> _Excerpted text_:
┄┄┄┄┄┄

UX design is a fascinating discipline. To do it well, practitioners must be well versed in a wide variety of topics and skills. To practice user-centered design methodology and create easy-to-use, innovative solutions to everyday product design challenges, a UX practitioner’s craft and understanding involves everything from basic drawing through narrative/journey design to cognitive psychology.
There are a wide variety of tools used, artifacts generated, and findings uncovered in the UX design process, and they are captured in an assortment of documents. Our most recognizable, bread-and-butter artifact is the good ol’ wireframe.
Wireframes—typically monochrome skeletons of designs created for speedy evaluation—are great. They allow us to translate input from many unrelated parties into one document that everybody can review. Many different job functions evaluate wireframes; business analysts, project managers, marketing executives, all sorts of designers and developers, various other vendors and service providers—even the target audience when product testing. The wireframe allows everybody to see how their individual needs will be addressed and gives the entire team a chance to work out all the kinks before any heavy lifting needs to occur.
There are pros and cons, but in certain cases, it makes sense to skip the wireframe phase altogether. A lot of time could be saved by handling the UX and visual design at the high-fidelity level straight after discovery. This would give others an opportunity to evaluate both the functionality and the look and feel of the product at the same time, from user testing participants to clients and colleagues.

┄┄┄┄┄┄

> _Dataset content_:
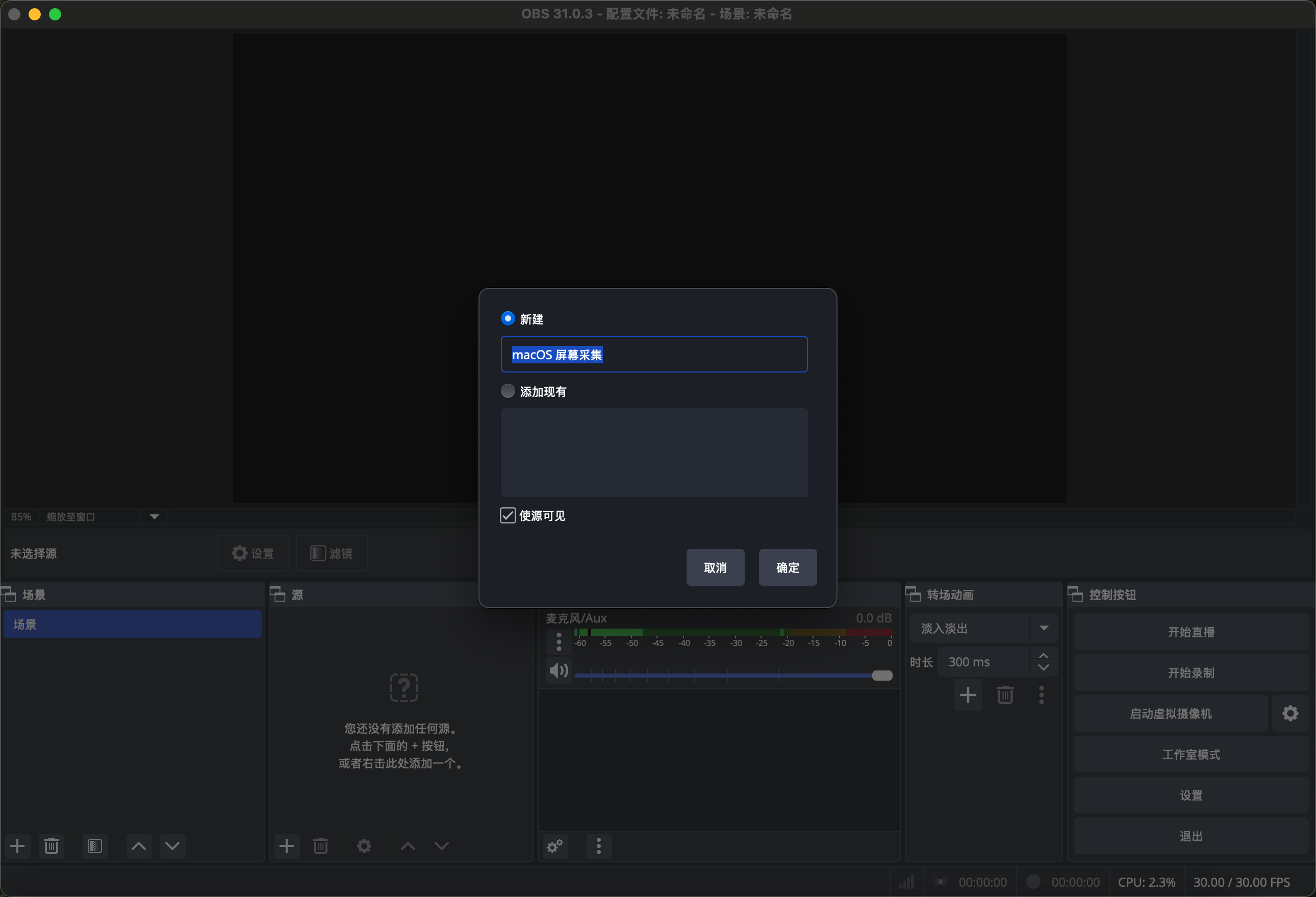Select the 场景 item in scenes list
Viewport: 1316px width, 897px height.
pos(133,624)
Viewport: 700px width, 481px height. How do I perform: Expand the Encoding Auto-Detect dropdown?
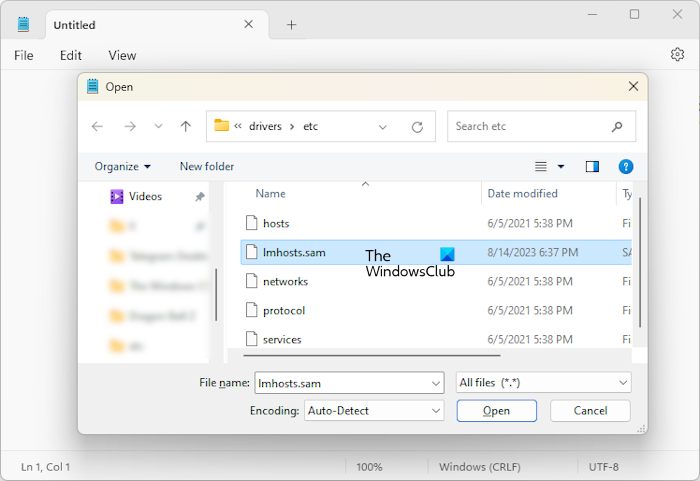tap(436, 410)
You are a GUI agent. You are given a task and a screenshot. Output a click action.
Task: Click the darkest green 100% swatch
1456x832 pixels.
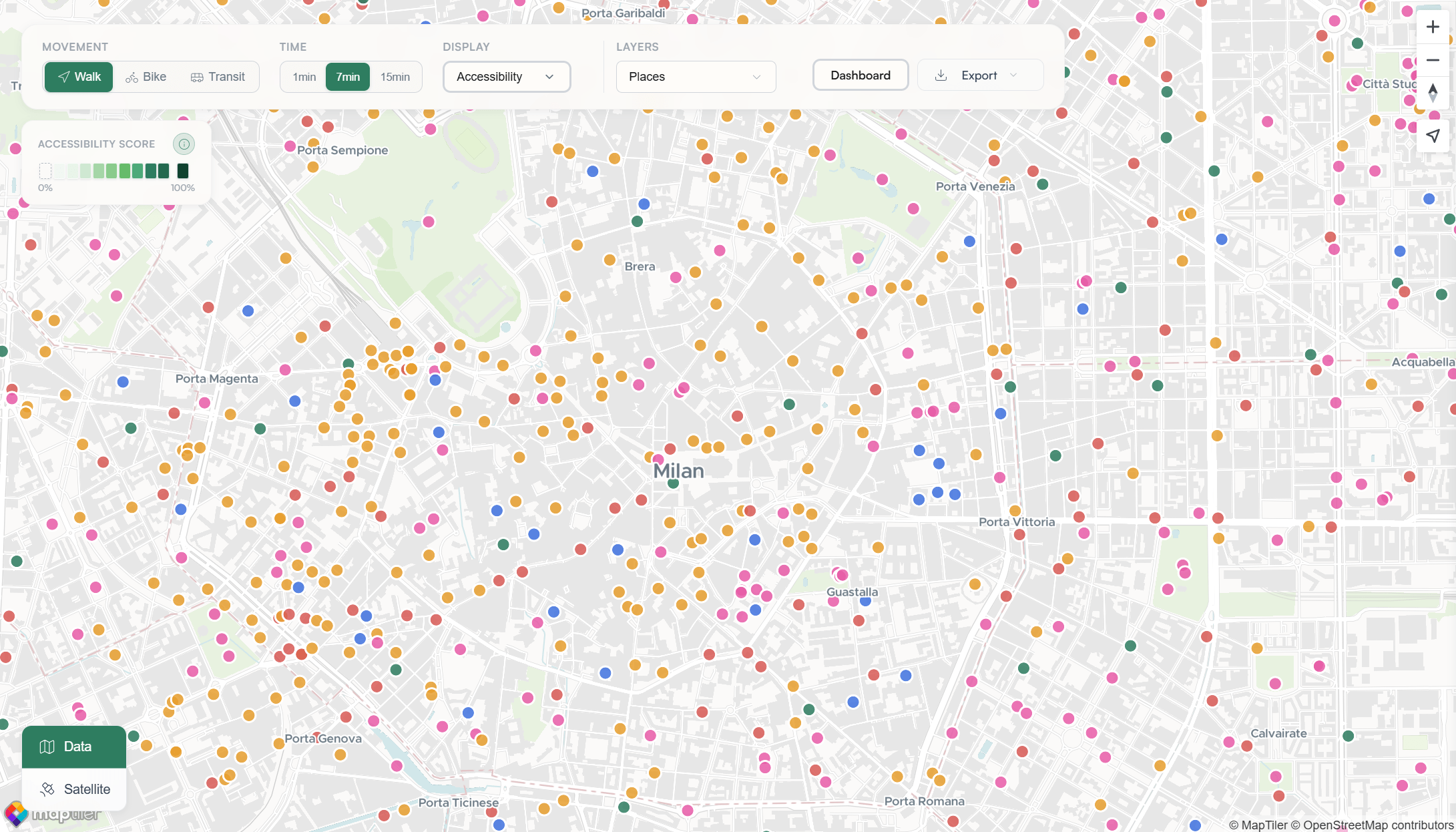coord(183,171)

┄┄┄┄┄┄

> _Problem description_: Resume the text on UX design and wireframes, picking up after its last sentence. The listing was drawn from a separate source.

> _Answer to this exercise_:
Let’s find out why wireframes can sometimes be problematic, when skipping them makes sense, and how to adapt a no-wireframe process to a workflow.
The Problem with Wireframes
Whether in a waterfall or agile environment, the typical design process involves phases for research, definition, ideating, prototyping, testing, and deployment as well as many touch-points for review with stakeholders along the way.
(Thanks to the Nielsen Norman Group)
Let’s look at the design process for examples when wireframes can be a bottleneck:
Reason 1: Clients Don’t Understand What They’re Looking at
The design process typically starts with some kind of research into the problem. Desk research, stakeholder interviews, and user interviews are just some of the activities that may be undertaken to gain a deeper understanding. After research, the design team begins to evaluate a number of ideas and concepts in order to find the best solution.
When a concept is more fleshed out, the design team will often share a series of wireframes with the client during a review session.
The problem is, wireframes are very abstract.
They describe something that is like the thing, but not the actual thing that will be built. At this stage, wireframes would contain placeholder images and all sorts of TKs (to come), FPOs (for placement only), and TBDs (to be decided) such as the example below.
There are probably details about functionality, business requirements, and error handling that will be indicated in a huge list of annotations. Typically, there’s never enough time to comb through these in great detail, so the client will be left to read them on their own.
During wireframe reviews, we ask our clients to focus on the concept being described and to evaluate whether or not it seems to be solving the business and user issues. However, we still get questions about things that, to us, don’t seem to be related. Clients want to know if this is the “final copy” or if they could see examples of the photos to be displayed in the hero image—or another question about something that will be handled in visual design or development.
Wireframes might be too abstract for clients and even internal stakeholders to effectively evaluate. Wireframes tell people how a design is going to be when it’s done, but they still have to do a lot of work mentally to make it come together in their heads. Our clients may or may not be visual thinkers, and it may be too much to expect them to look at a blueprint and imagine a successful product or site.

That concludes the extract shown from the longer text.